→ **TEKS PILIHAN**
◆ ◆ ◆ ◆ ◆

Dunia di Ambang Resesi?
Muhamad Chatib Basri
Dosen Fakultas Ekonomi dan Bisnis Universitas Indonesia
Flavio namanya, seorang sopir taksi di Milan. Usianya belum lagi 40 tahun. Ia mengantar saya dari Bandara Malpensa di Milan ke Bellagio.
Dengan nada masygul ia mengeluh soal kondisi perekonomian yang kian sulit, khususnya di Italia. Ia tak menyebut apa penyebabnya. Kita tahu Italia masuk ke dalam resesi akhir 2018. Ekonomi Italia memang sedikit membaik triwulan lalu, tetapi dengan perekonomian yang mandek, dan utang lebih dari 130% terhadap PDB, Italia rentan kembali jatuh dalam resesi.
Saya tak tahu, apakah Flavio paham angka-angka itu, tetapi dia seperti jutaan penduduk dunia lain melihat masa depan dengan cemas. Dan kita mencatatnya, perang dagang AS-China, Brexit, perlambatan ekonomi global, dan ketegangan politik di Timur Tengah.
Saya ingat, hampir setahun lalu saya menulis artikel di harian ini “Musim Dingin atau Badai Salju” (29/10/2018). Waktu itu saya berharap saya salah. Sayangnya, kekhawatiran saya mulai terjadi.

◆ ◆ ◆ ◆ ◆

→ **BAGIAN DATA**
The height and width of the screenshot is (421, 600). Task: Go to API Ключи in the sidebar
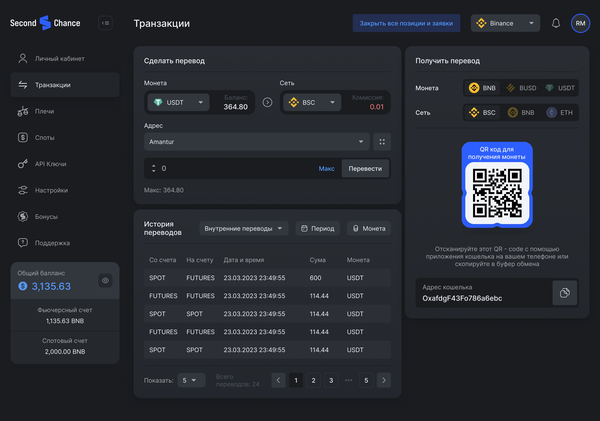(50, 164)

◆ ◆ ◆ ◆ ◆

→ **PETUNJUK TUGAS**
(a) Menurut teks tentang ancaman resesi dunia, kapan Italia masuk ke dalam resesi?
(b) Mengapa Italia rentan kembali jatuh dalam resesi menurut teks tentang ancaman resesi dunia?
(c) Tuliskan kembali bagian teks tentang ancaman resesi dunia yang dimulai pada kata-kata "Dunia di Ambang" dan berhenti setelah "Milan ke Bellagio.".
Data tersebut sama sekali tidak berperan di sini.

→ **JAWABAN TUGAS**
(a) Akhir 2018.

(b) Ekonomi Italia memang sedikit membaik pada triwulan lalu, tetapi perekonomiannya mandek dan utangnya lebih dari 130% terhadap PDB.

(c)
Dunia di Ambang Resesi?
Muhamad Chatib Basri
Dosen Fakultas Ekonomi dan Bisnis Universitas Indonesia
Flavio namanya, seorang sopir taksi di Milan. Usianya belum lagi 40 tahun. Ia mengantar saya dari Bandara Malpensa di Milan ke Bellagio.